基因检测对于房颤导管消融术后华法林初始抗凝治疗的影响

         

摘要

目的 探讨CYP2C9*3和VKORC1-1639G/A基因检测对于房颤消融术后患者华法林初始抗凝治疗的影响.方法 60例房颤射频消融术后接受华法林抗凝治疗的患者纳入对照组和试验组.试验组依据基因检测结果及国际华法林药物基因组模型确定华法林初始剂量,对照组依据体质量数确定初始剂量.服药后第4d和第7d查INR,比较两组INR达标率和不良反应发生的差异.结果 试验组第4d INR达标率53.33%及第7d INR达标率76.67%均明显高于对照组(第4d INR达标率26.67%,第7d INR达标率50%),而不良反应事件发生明显低于对照组.结论 CYP2C9*3和VKORC1-1639G/A基因多态性的检测对于房颤消融术后患者华法林初始抗凝治疗剂量有指导意义.%Objective To investigate the significance of CYP2C9*3 and VKORC1-1639G/A gene on the initial warfarin anti-coagulantion of patients with atrial fibrillation after catheter ablation. Methods 60 patients with atrial fibrillation treated warfarin after catheter ablation were enrolled in the study,and devided into control group and test group. The initial doses of wafarin was determined according to the body weight in control group.

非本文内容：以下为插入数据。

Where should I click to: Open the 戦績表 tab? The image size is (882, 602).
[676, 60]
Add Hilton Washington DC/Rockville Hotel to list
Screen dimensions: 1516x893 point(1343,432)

In test group,the initial dose of warfarin was determined according to the genotype,international pharmaeogenetics consortium (IWPC) algorithma. The INR was detected in the fourth day and in the seventh day. The INR target rate of warfarin and the adverse reaction was compared in two groups. Results The INR target rate of warfarin in the fourth day (53.33%) and in the senenth day (76.67%) in test group were significantly higher than those in control group (26.67%,50%),the adverse reaction in test group was significantly less than that in control group. Conclusion The detec-tion of the CYP2C9*3 and VKORC1-1639G/A genetic polymorphisms has some guidance significance to the determination of the initial dose of wafarin anticoagulation in patients with atrial fibrillation after catheter abalation.